• [Instruções do exercício]: De acordo com o trecho citado, em que ano e por qual instituição Luiz Gonzaga da Silva se formou em jornalismo?

• [Trecho citado]:
= = =

Mídia e Polícia
Palestra proferida pelo Sr. Luiz Gonzaga da Silva ( "Mineiro") em ocasião do 12° aniversário do 23° Batalhão da Polícia Militar
Maio 08, 2001

Luiz Gonzaga da Silva é diretor da jornalismo da Rede Record. Nasceu em 5 de abril de 1950 em Nova Rezende, Minas Gerais, e formou-se em jornalismo pela Fundação Casper Libero em 1976.

Eu acho que a mídia, principalmente a televisão, tem uma responsabilidade social muito grande, e acho que nos últimos tempos, apesar de uma mudança de conceito, de valor e de prática, somos ainda repetidores de poder. Uma boa assessoria de imprensa, um bom sistema de comunicação, ainda prevalece a uma apuração de informações, a uma reportagem de cunho social. O cidadão vive no planeta, no mundo, no continente, no país, no estado mais ele atua efetivamente na cidade, às vezes nos bairros, muitas vezes na vila. Tem uma frase, que vou omitir o autor porque eu me esqueci, que diz: "se você quiser escrever um romance absolutamente universal, em que todos os aspectos da universalidade estejam contemplado, escreva sobre a sua aldeia." A aldeia, a nossa aldeia, a aldeia global, é a referência mais forte de convivência de poder e é a instância mais importante de atuação social, política e de cidadania. O mundo passa por uma transformação muito profunda com a globalização. Na mesma velocidade que mundo globaliza a comunicação vai se regionalizar e se sedimentar, cada vez ela vai ser mais sedimentada e, felizmente, regionalizada. É preciso reverter o homem para a realidade objetiva dele, onde ele seja efetivamente capaz de interferir, votar, decidir e até ser noticia que é uma coisa muito importante da vaidade humana.  

O cidadão hoje de um modo geral, e a mídia tem uma enorme responsabilidade sobre isto, sabe perfeitamente bem que tem uma crise no Oriente Médio, que tem uma crise  de câmbio na Argentina, que tem um governo novo nos Estados Unidos, que tem uma nova investida americana no Iraque, mais não sabe que vai ter uma reunião de pais e mestres na escola do filho dele, que os amigos estão se reunindo para fazer um quebra- molas na rua.  E essa responsabilidade d e desviar o cidadão da realidade dele, onde ele efetivamente ele é capaz de transformar, é uma responsabilidade, é omissão e é um desserviço que normalmente a mídia comete.

= = =

• [Material apresentado]:
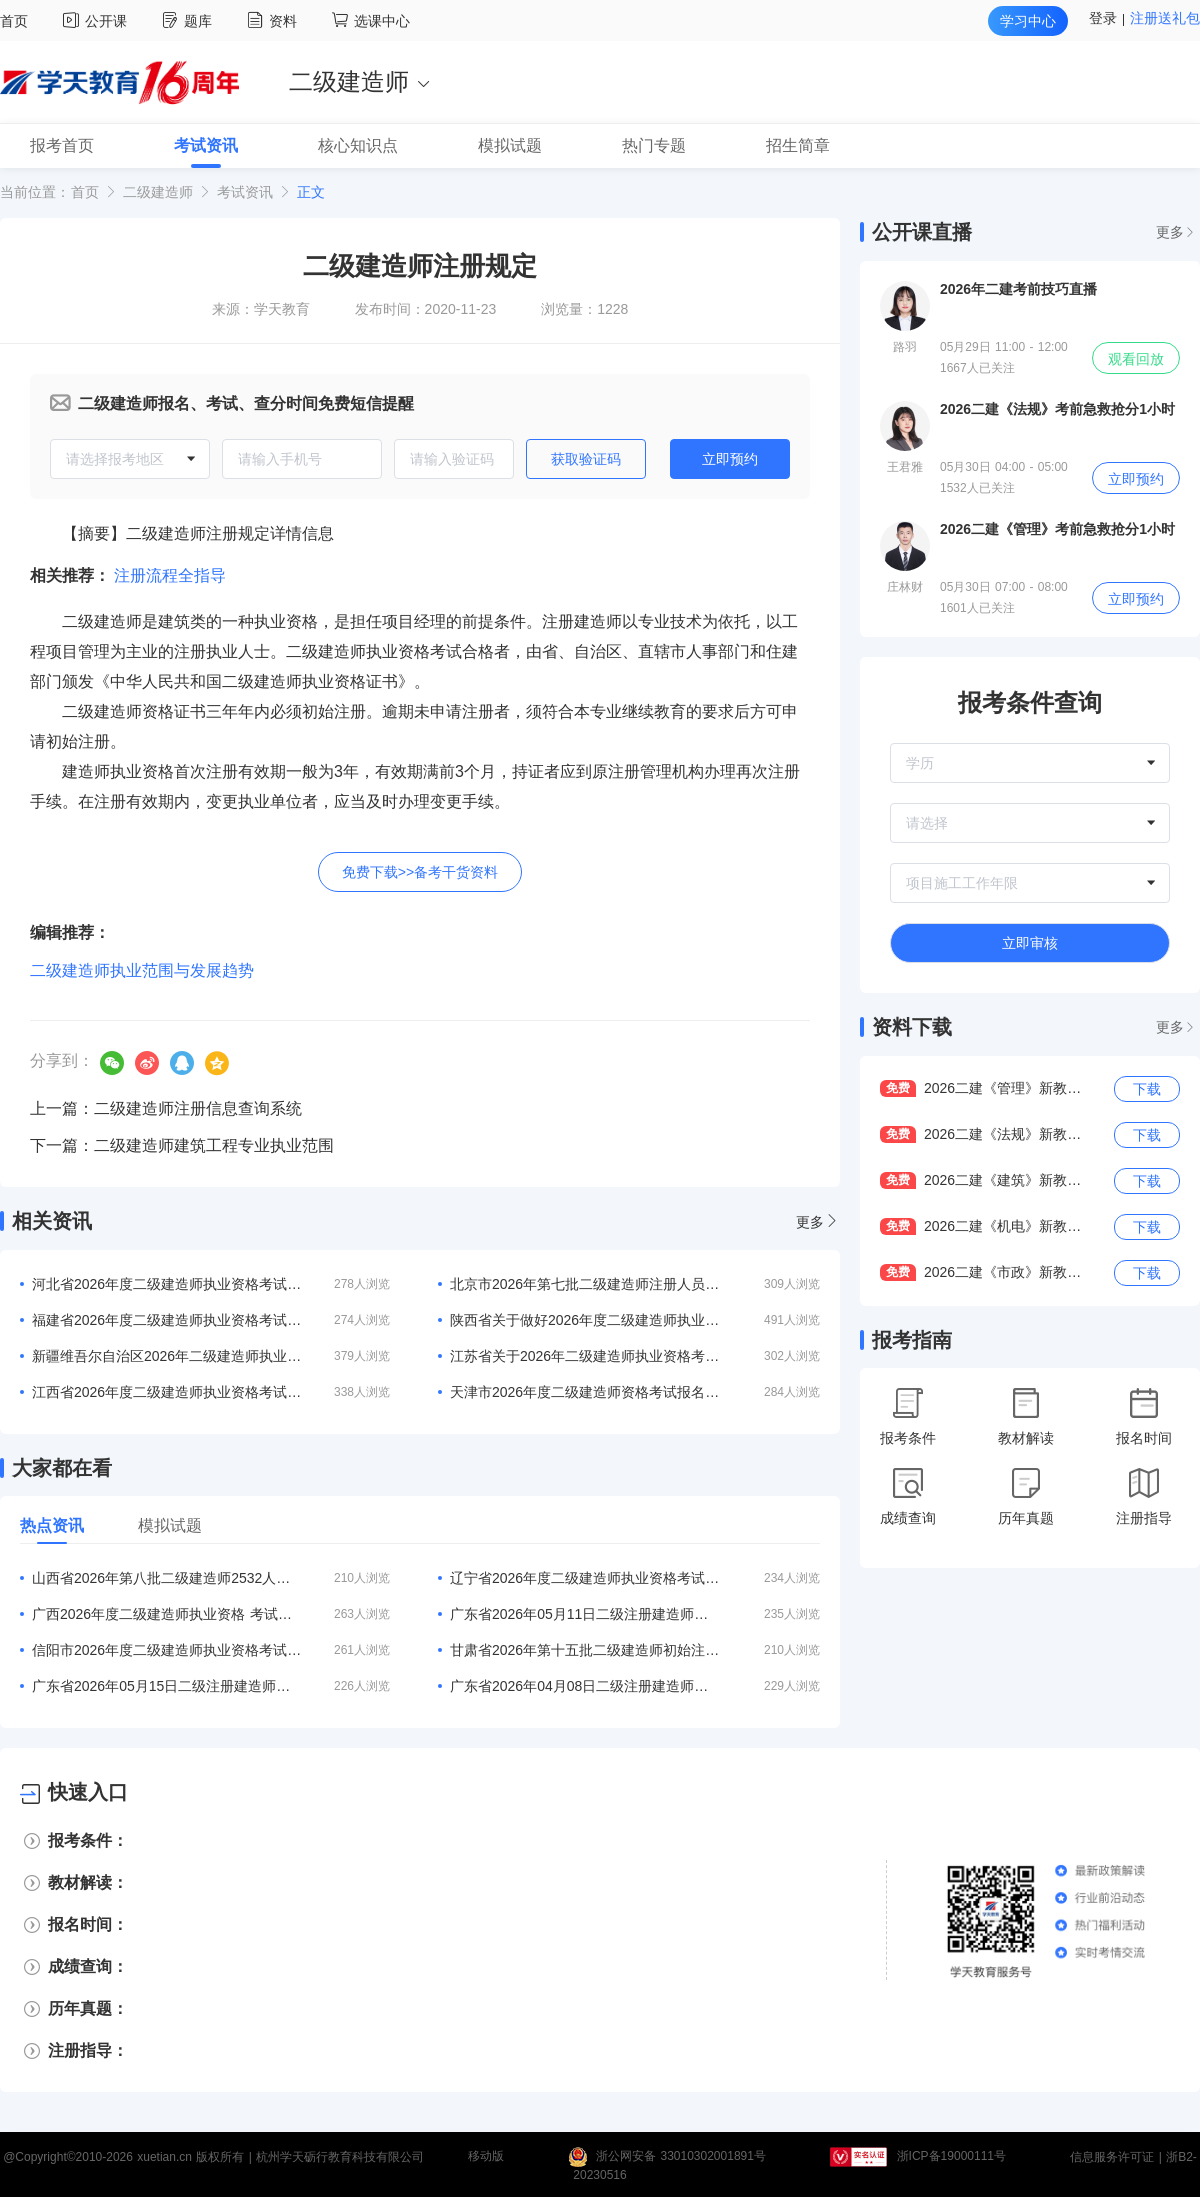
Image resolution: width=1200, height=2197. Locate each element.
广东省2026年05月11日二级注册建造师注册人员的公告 (585, 1614)
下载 (1147, 1089)
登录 (1103, 18)
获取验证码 (586, 459)
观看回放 (1136, 359)
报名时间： (88, 1924)
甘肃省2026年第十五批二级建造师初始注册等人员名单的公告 (585, 1650)
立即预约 (730, 459)
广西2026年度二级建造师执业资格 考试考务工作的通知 (167, 1614)
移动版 (486, 2157)
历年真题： (88, 2008)
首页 (14, 21)
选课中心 (371, 21)
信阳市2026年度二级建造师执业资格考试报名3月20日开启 (167, 1650)
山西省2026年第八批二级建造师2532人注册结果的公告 (167, 1578)
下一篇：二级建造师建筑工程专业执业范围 (182, 1145)
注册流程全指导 (170, 575)
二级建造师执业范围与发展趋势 (142, 970)
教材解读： (88, 1882)
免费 (898, 1088)
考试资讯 (245, 192)
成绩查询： (88, 1966)
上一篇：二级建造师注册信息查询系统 (166, 1108)
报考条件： (88, 1840)
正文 (311, 192)
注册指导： (88, 2050)
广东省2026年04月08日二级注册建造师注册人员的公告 (585, 1686)
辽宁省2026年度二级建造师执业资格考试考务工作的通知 (585, 1578)
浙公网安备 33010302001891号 (681, 2157)
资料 (274, 21)
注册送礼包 (1165, 18)
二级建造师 (158, 192)
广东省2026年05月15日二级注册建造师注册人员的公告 (167, 1686)
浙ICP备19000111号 (951, 2157)
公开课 (97, 21)
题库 (189, 21)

= = =

• [Resposta esperada]: Em 1976, pela Fundação Casper Libero.